In a study of 25 patients with Dent's disease, 9 of 15 men, and one of 10 women had end-stage kidney disease by the age of 47.

== Genetics ==

X-linked recessive inheritance

Three-dimensional homology model of human CLC-5 based on the structure of ClC-ec1 (7) showing the locations of each mutated residue

===Dent disease 1===
Dent's disease is a X-linked recessive disorder. The males are prone to manifesting symptoms in early adulthood with symptoms of calculi, rickets or even with kidney failure in more severe cases.

In humans, gene CLCN5 is located on chromosome Xp11.22, and has a 2238-bp coding sequence that consists of 11 exons that span 25 to 30 kb of genomic DNA and encode a 746-amino-acid protein. CLCN5 belongs to the family of voltage-gated chloride channel genes (CLCN1-CLCN7, CLCKa and CLCKb) that have about 12 transmembrane domains. These chloride channels have an important role in the control of membrane excitability, transepithelial transport, and possibly cell volume.

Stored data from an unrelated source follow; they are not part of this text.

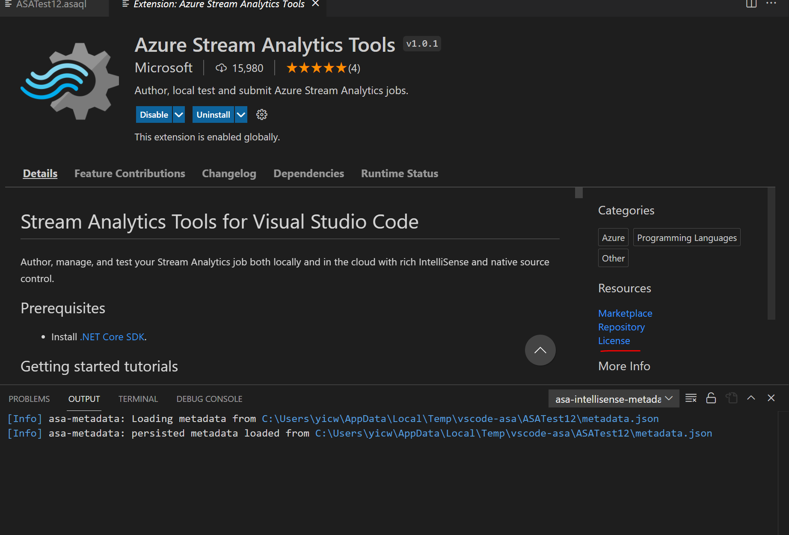Toggle auto-scroll lock in the Output panel

click(711, 398)

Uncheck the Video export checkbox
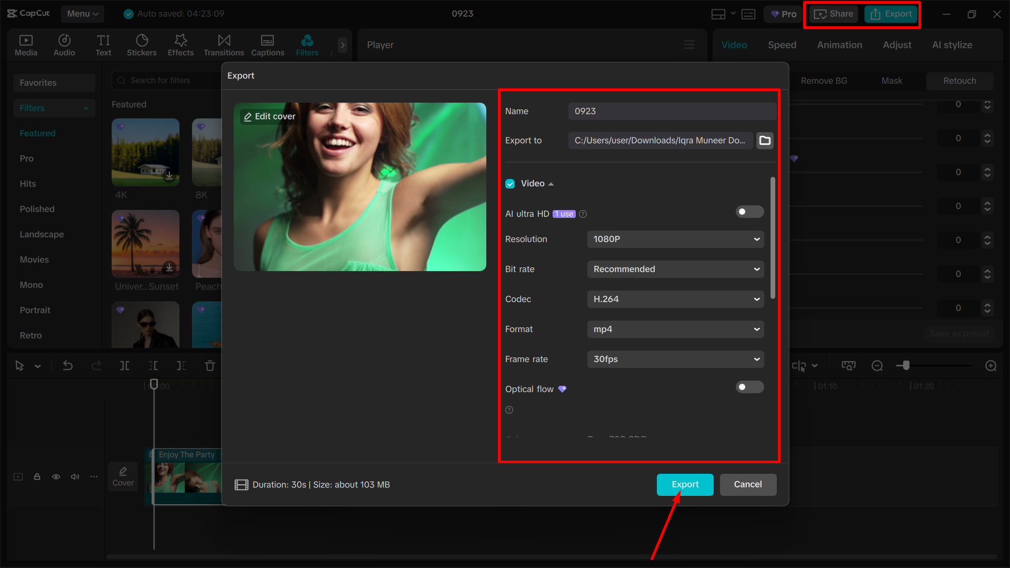[509, 183]
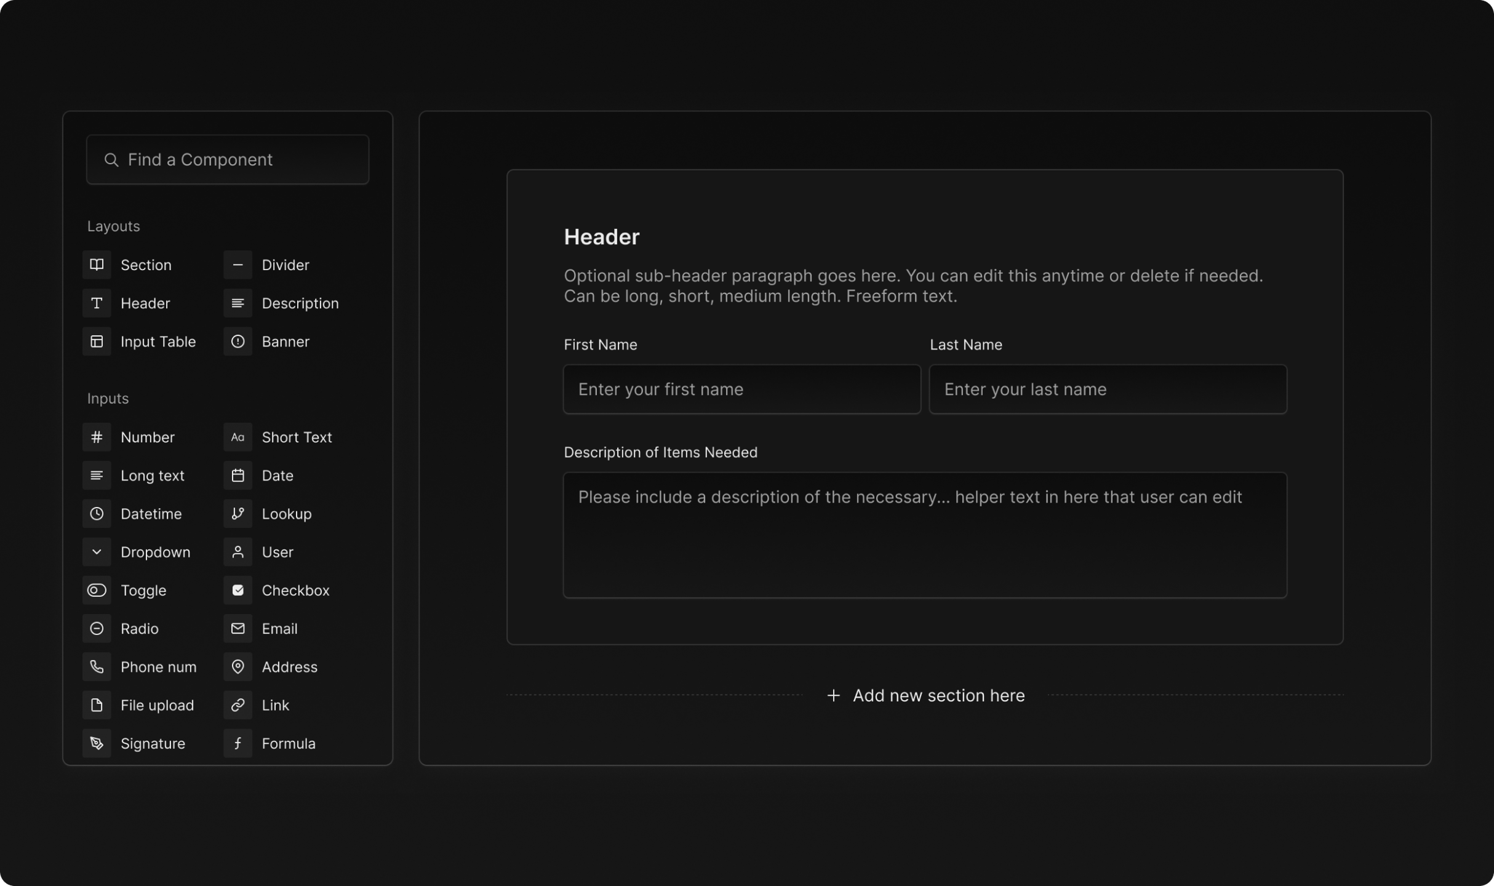Click Add new section here
The image size is (1494, 886).
925,695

The mechanisms by which CLC-5 dysfunction results in hypercalciuria and the other features of Dent's disease remain to be elucidated. The identification of additional CLCN5 mutations may help in these studies.

===Dent disease 2===
Dent disease 2 (nephrolithiasis type 2) is associated with the OCRL gene. Both Lowe syndrome (oculocerebrorenal syndrome) and Dent disease can be caused by truncating or missense mutations in OCRL.

==Diagnosis==
Diagnosis is based on genetic study of CLCN5 gene.

== Treatment ==
As of today, no agreed-upon treatment of Dent's disease is known and no therapy has been formally accepted. Most treatment measures are supportive in nature:
- Kidney transplantation is a treatment option for patients who progress to end-stage kidney disease, and the disease does not recur in the transplanted kidney.
- Thiazide diuretics (i.e. hydrochlorothiazide) have been used with success in reducing the calcium output in urine, but they are also known to cause hypokalemia.
  - In rats with diabetes insipidus, thiazide diuretics inhibit the NaCl cotransporter in the renal distal convoluted tubule, leading indirectly to less water and solutes being delivered to the distal tubule. The impairment of Na transport in the distal convoluted tubule induces natriuresis and water loss, while increasing the reabsorption of calcium in this segment in a manner unrelated to sodium transport.
- Amiloride also increases distal tubular calcium reabsorption and has been used as a therapy for idiopathic hypercalciuria.
  - A combination of 25 mg of chlorthalidone plus 5 mg of amiloride daily led to a substantial reduction in urine calcium in Dent's patients, but urine pH was "significantly higher in patients with Dent's disease than in those with idiopathic hypercalciuria (P < 0.03), and supersaturation for uric acid was consequently lower (P < 0.03)."
- For patients with osteomalacia, vitamin D or derivatives have been employed, apparently with success.
- Some lab tests on mice with CLC-5-related tubular damage showed a high-citrate diet preserved kidney function and delayed progress of kidney disease.

== History ==
Dent's disease was first described by Charles Enrique Dent and M. Friedman in 1964, when they reported two unrelated British boys with rickets associated with renal tubular damage characterized by hypercalciuria, hyperphosphaturia, proteinuria, and aminoaciduria. This set of symptoms was not given a name until 30 years later, when the nephrologist Oliver Wrong more fully described the disease.
Wrong had studied with Dent and chose to name the disease after his mentor. Dent's disease is a genetic disorder caused by mutations in the gene CLCN5, which encodes a kidney-specific voltage-gated chloride channel, a 746-amino-acid protein (CLC-5) with 12 to 13 transmembrane domains. It manifests itself through low-molecular-weight proteinuria, hypercalciuria, aminoaciduria and hypophosphataemia. Because of its rather rare occurrence, Dent's disease is often diagnosed as idiopathic hypercalciuria, i.e., excess calcium in urine with undetermined causes.